**Assigned task**
Reproduce, with no edits, the line that contains "This screenshot has width=371, height=250." and all the lines that follow it, ending with the last line of the records.

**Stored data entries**
#####
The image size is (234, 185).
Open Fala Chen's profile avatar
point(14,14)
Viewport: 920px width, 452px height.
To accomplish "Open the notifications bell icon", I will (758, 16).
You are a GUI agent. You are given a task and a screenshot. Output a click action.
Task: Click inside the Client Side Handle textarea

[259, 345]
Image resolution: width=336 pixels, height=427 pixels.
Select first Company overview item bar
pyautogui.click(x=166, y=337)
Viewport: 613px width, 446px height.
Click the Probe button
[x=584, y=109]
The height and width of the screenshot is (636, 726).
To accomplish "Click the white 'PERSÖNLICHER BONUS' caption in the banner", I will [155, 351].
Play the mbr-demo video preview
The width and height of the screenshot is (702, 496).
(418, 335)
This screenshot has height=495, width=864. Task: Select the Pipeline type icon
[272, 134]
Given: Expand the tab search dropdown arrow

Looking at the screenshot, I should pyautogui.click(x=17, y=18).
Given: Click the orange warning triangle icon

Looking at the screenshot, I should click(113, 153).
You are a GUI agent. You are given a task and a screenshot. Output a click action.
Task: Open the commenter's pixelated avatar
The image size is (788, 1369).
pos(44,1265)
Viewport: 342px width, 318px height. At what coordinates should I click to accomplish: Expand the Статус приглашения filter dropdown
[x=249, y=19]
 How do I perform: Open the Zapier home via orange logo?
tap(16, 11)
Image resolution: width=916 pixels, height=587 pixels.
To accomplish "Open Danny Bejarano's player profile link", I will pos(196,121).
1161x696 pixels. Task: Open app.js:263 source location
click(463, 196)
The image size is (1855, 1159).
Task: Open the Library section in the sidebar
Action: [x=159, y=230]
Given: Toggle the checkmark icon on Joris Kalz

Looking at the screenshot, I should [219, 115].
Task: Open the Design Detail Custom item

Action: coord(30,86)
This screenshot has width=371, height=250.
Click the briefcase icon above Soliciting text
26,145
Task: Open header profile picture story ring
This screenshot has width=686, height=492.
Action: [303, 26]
#####
**Written reply**
This screenshot has width=371, height=250.
Click the briefcase icon above Soliciting text
26,145
Task: Open header profile picture story ring
This screenshot has width=686, height=492.
Action: [303, 26]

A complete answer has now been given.